### Short task
Reproduce all of the rows below word for word, leaving out the pictures.

### Supplied material
— start —
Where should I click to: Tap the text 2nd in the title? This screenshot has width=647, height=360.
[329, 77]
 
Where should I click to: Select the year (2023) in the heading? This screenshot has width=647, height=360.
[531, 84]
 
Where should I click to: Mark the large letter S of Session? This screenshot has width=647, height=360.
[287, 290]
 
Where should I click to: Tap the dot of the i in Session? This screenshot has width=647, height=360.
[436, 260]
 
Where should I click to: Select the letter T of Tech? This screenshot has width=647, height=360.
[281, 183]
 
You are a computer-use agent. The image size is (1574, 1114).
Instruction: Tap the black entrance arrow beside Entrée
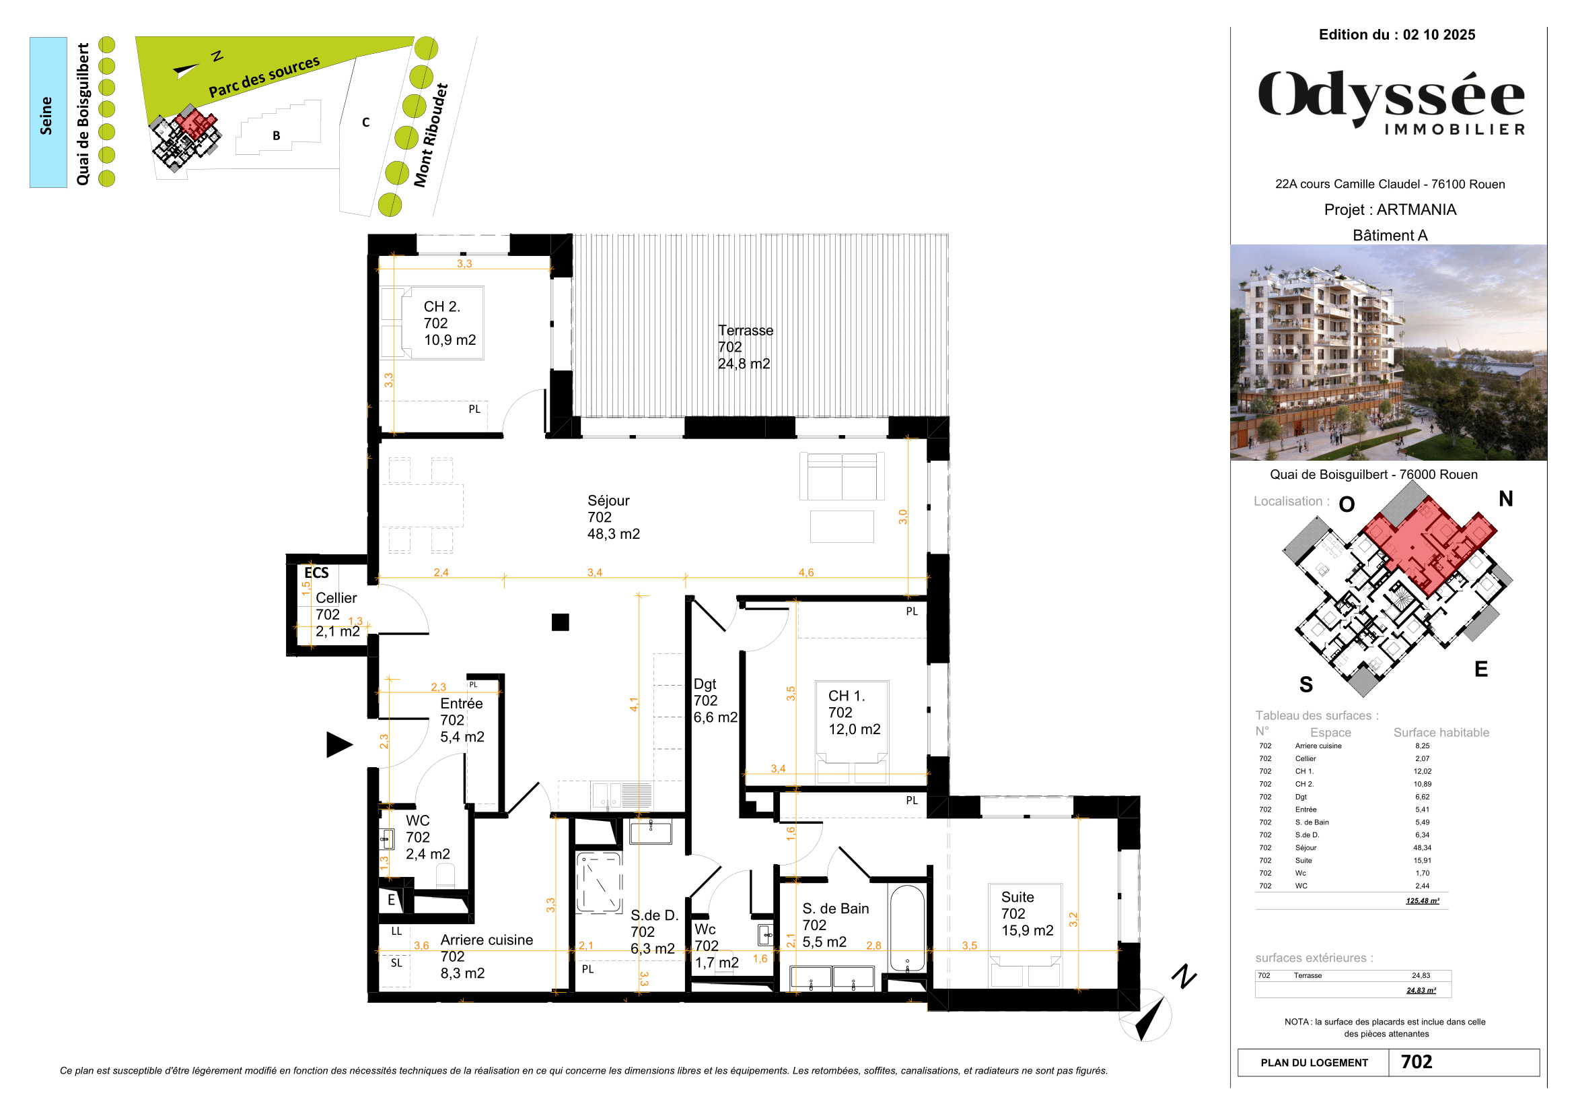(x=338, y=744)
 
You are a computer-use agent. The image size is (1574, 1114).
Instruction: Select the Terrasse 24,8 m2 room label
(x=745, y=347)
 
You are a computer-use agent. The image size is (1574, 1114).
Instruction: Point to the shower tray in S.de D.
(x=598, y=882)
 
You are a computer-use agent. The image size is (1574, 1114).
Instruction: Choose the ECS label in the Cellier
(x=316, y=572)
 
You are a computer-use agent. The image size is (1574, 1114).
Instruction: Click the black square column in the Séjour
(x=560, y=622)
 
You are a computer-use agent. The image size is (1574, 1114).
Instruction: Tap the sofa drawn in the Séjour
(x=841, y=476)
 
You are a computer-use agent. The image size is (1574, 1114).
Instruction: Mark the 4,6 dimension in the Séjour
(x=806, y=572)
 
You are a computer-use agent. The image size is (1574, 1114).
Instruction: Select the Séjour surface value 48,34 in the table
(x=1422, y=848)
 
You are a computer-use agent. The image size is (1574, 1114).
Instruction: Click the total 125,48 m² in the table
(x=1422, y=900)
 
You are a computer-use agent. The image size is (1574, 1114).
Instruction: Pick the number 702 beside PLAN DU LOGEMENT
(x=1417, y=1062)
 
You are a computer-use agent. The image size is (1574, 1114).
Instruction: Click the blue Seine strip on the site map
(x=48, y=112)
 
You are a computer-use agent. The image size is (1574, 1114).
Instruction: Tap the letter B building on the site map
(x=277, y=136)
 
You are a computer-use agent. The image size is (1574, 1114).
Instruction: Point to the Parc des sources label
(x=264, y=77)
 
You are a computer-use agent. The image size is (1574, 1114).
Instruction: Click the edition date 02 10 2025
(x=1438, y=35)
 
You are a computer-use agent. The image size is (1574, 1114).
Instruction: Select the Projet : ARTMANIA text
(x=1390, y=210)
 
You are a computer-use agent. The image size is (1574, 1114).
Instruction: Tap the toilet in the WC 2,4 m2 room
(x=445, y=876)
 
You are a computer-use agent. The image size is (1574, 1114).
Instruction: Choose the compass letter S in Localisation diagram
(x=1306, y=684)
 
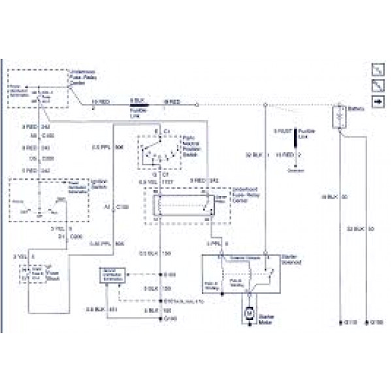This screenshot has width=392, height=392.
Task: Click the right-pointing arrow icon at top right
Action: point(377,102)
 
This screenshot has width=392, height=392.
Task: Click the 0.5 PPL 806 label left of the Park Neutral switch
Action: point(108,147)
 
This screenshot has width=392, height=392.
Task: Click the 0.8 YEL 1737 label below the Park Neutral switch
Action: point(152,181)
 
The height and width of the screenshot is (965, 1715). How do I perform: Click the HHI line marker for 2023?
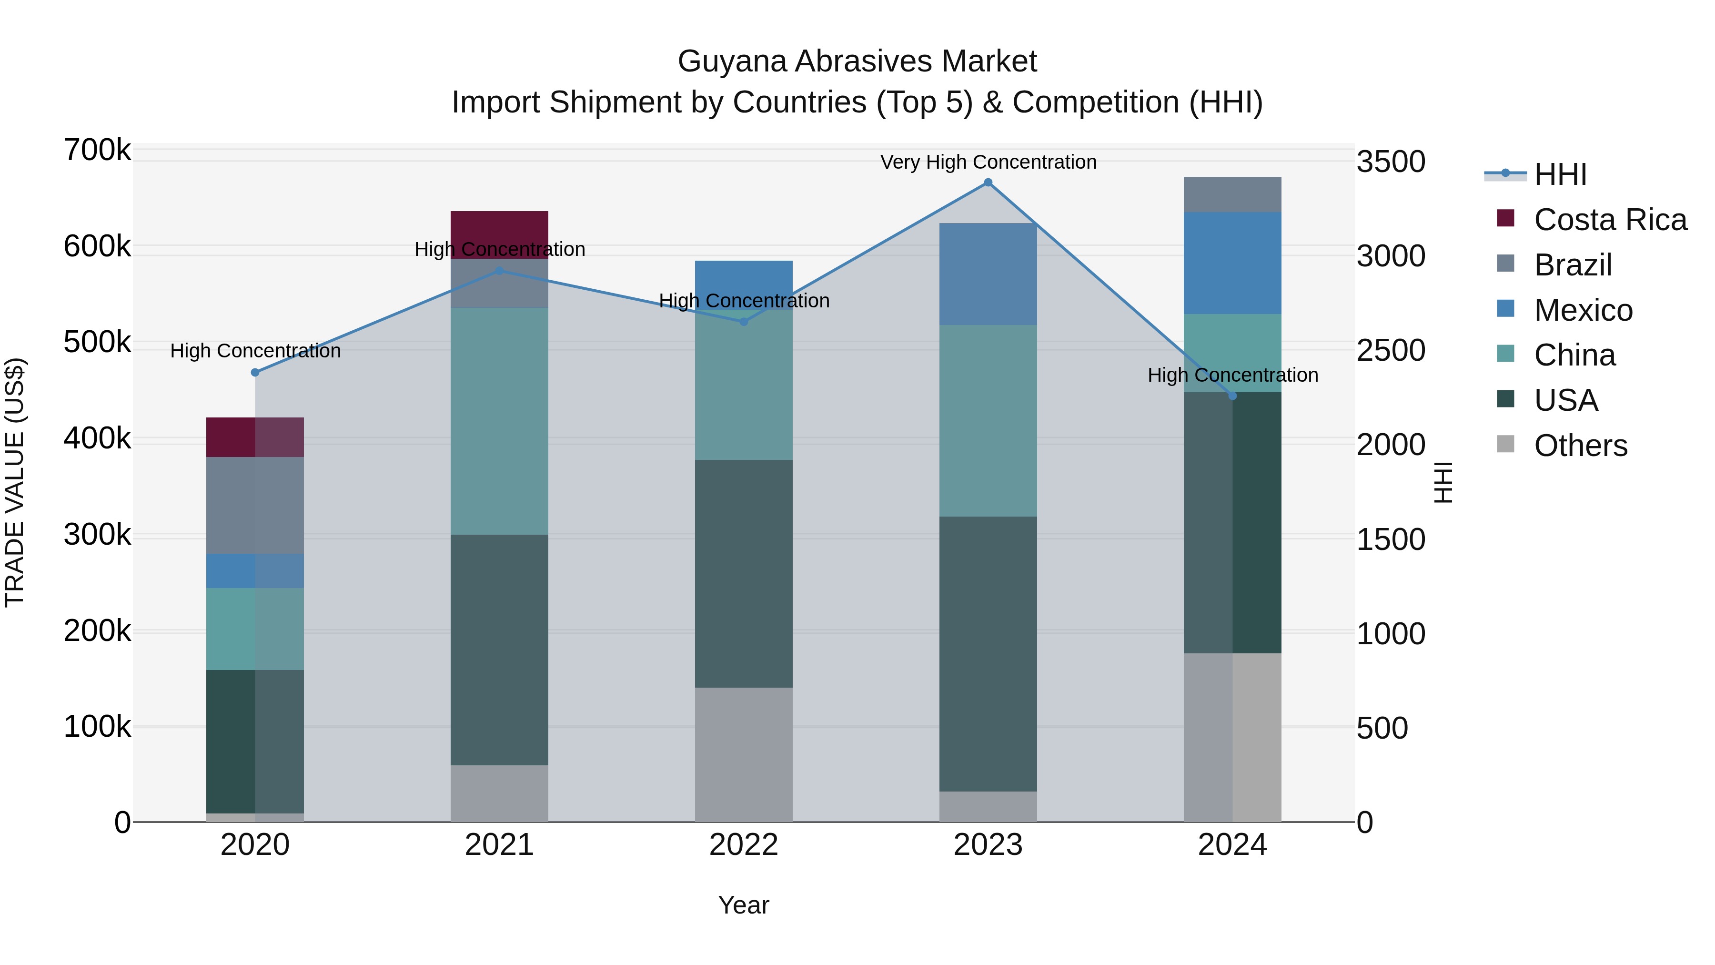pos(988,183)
— end —
### Solution for this problem
Where should I click to: Tap the text 2nd in the title? This screenshot has width=647, height=360.
[329, 77]
 
Where should I click to: Select the year (2023) in the heading? This screenshot has width=647, height=360.
[531, 84]
 
Where should I click to: Mark the large letter S of Session? This screenshot has width=647, height=360.
[287, 290]
 
Where should I click to: Tap the dot of the i in Session? This screenshot has width=647, height=360.
[436, 260]
 
Where should I click to: Select the letter T of Tech? This screenshot has width=647, height=360.
[281, 183]
 
You are a computer-use agent. The image size is (1574, 1114).
Instruction: Tap the black entrance arrow beside Entrée
(x=338, y=744)
 
You are a computer-use agent. The image size is (1574, 1114).
Instruction: Select the Terrasse 24,8 m2 room label
(x=745, y=347)
 
You are a computer-use agent. The image size is (1574, 1114).
Instruction: Point to the shower tray in S.de D.
(x=598, y=882)
 
You are a computer-use agent. The image size is (1574, 1114).
Instruction: Choose the ECS label in the Cellier
(x=316, y=572)
 
You are a computer-use agent. The image size is (1574, 1114).
Instruction: Click the black square column in the Séjour
(x=560, y=622)
 
You are a computer-use agent. The image size is (1574, 1114).
Instruction: Tap the sofa drawn in the Séjour
(x=841, y=476)
 
You are a computer-use agent. The image size is (1574, 1114).
Instruction: Mark the 4,6 dimension in the Séjour
(x=806, y=572)
 
You are a computer-use agent. The image size is (1574, 1114).
Instruction: Select the Séjour surface value 48,34 in the table
(x=1422, y=848)
 
You are a computer-use agent. The image size is (1574, 1114).
Instruction: Click the total 125,48 m² in the table
(x=1422, y=900)
 
You are a computer-use agent. The image size is (1574, 1114).
Instruction: Pick the number 702 beside PLAN DU LOGEMENT
(x=1417, y=1062)
 
You are a computer-use agent. The image size is (1574, 1114).
Instruction: Click the blue Seine strip on the site map
(x=48, y=112)
 
You are a computer-use agent. The image size is (1574, 1114).
Instruction: Tap the letter B building on the site map
(x=277, y=136)
 
You are a computer-use agent. The image size is (1574, 1114).
Instruction: Point to the Parc des sources label
(x=264, y=77)
 
You are a computer-use agent. The image size is (1574, 1114).
Instruction: Click the edition date 02 10 2025
(x=1438, y=35)
 
You are a computer-use agent. The image size is (1574, 1114).
Instruction: Select the Projet : ARTMANIA text
(x=1390, y=210)
 
You are a computer-use agent. The image size is (1574, 1114).
Instruction: Tap the toilet in the WC 2,4 m2 room
(x=445, y=876)
 
You are a computer-use agent. The image size is (1574, 1114).
Instruction: Choose the compass letter S in Localisation diagram
(x=1306, y=684)
 
This screenshot has width=392, height=392.
Task: Click the right-pointing arrow icon at top right
Action: point(377,102)
 
This screenshot has width=392, height=392.
Task: Click the 0.5 PPL 806 label left of the Park Neutral switch
Action: point(108,147)
 
This screenshot has width=392, height=392.
Task: Click the 0.8 YEL 1737 label below the Park Neutral switch
Action: point(152,181)
 
The height and width of the screenshot is (965, 1715). How do I perform: Click the HHI line marker for 2023?
pos(988,183)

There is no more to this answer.